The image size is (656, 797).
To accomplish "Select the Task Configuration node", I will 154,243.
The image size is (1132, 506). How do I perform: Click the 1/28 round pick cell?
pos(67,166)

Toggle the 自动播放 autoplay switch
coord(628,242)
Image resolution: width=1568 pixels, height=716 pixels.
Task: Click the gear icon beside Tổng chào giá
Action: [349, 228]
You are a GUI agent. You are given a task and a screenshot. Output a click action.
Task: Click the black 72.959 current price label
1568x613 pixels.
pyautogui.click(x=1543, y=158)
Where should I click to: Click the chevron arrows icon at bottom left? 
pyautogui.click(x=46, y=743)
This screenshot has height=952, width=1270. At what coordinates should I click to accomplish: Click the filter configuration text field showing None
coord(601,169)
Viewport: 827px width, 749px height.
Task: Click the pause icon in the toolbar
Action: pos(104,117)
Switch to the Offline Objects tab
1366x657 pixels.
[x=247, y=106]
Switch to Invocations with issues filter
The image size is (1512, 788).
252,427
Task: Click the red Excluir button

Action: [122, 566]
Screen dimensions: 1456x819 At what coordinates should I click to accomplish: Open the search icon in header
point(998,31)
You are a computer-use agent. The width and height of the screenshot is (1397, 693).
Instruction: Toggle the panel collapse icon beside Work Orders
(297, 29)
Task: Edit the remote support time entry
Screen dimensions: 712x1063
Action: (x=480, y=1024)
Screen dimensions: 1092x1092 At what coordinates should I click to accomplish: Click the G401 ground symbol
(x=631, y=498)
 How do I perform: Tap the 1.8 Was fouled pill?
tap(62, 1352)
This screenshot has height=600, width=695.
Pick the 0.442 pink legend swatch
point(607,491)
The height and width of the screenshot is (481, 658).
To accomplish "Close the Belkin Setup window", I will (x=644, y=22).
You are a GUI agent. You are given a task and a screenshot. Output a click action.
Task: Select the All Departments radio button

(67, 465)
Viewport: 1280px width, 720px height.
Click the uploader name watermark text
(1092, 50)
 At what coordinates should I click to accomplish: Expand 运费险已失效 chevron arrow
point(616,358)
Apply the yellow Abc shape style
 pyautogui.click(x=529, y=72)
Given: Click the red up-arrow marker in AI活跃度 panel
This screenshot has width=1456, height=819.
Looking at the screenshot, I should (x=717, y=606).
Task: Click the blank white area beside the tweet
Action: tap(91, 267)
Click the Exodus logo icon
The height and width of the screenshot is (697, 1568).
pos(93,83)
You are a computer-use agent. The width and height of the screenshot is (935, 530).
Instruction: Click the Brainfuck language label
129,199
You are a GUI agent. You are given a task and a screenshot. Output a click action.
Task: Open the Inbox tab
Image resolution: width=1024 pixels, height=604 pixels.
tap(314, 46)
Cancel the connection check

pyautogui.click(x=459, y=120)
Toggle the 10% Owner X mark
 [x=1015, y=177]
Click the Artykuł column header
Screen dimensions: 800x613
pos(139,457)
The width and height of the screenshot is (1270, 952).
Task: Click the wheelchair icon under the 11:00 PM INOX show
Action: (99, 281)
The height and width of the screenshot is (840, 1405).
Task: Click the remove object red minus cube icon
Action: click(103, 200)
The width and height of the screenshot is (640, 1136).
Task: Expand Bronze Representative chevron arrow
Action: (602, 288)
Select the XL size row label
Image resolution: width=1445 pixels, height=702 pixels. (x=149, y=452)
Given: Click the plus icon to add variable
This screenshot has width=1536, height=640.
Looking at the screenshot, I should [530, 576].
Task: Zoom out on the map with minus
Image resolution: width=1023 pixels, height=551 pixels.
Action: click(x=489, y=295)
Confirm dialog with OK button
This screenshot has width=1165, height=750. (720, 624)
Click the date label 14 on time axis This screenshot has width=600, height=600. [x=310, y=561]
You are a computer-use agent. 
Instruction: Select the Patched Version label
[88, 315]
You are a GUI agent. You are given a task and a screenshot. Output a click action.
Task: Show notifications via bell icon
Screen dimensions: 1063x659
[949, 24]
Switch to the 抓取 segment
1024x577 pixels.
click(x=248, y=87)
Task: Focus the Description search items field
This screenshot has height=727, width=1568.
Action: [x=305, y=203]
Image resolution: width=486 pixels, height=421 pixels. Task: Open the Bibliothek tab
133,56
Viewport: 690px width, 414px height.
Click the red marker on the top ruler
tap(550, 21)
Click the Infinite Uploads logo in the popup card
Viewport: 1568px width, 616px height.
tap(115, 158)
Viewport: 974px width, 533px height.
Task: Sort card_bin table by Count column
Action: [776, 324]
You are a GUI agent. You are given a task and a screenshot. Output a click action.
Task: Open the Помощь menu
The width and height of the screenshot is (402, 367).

● ● ● ● ● ● ●

THE PROBLEM
From the line holding "Click the red marker on the top ruler" down to the last line of the records above, restate each line exactly as written.

RESPONSE TO THE EXERCISE
Click the red marker on the top ruler
tap(550, 21)
Click the Infinite Uploads logo in the popup card
Viewport: 1568px width, 616px height.
tap(115, 158)
Viewport: 974px width, 533px height.
Task: Sort card_bin table by Count column
Action: [776, 324]
You are a GUI agent. You are given a task and a screenshot. Output a click action.
Task: Open the Помощь menu
The width and height of the screenshot is (402, 367).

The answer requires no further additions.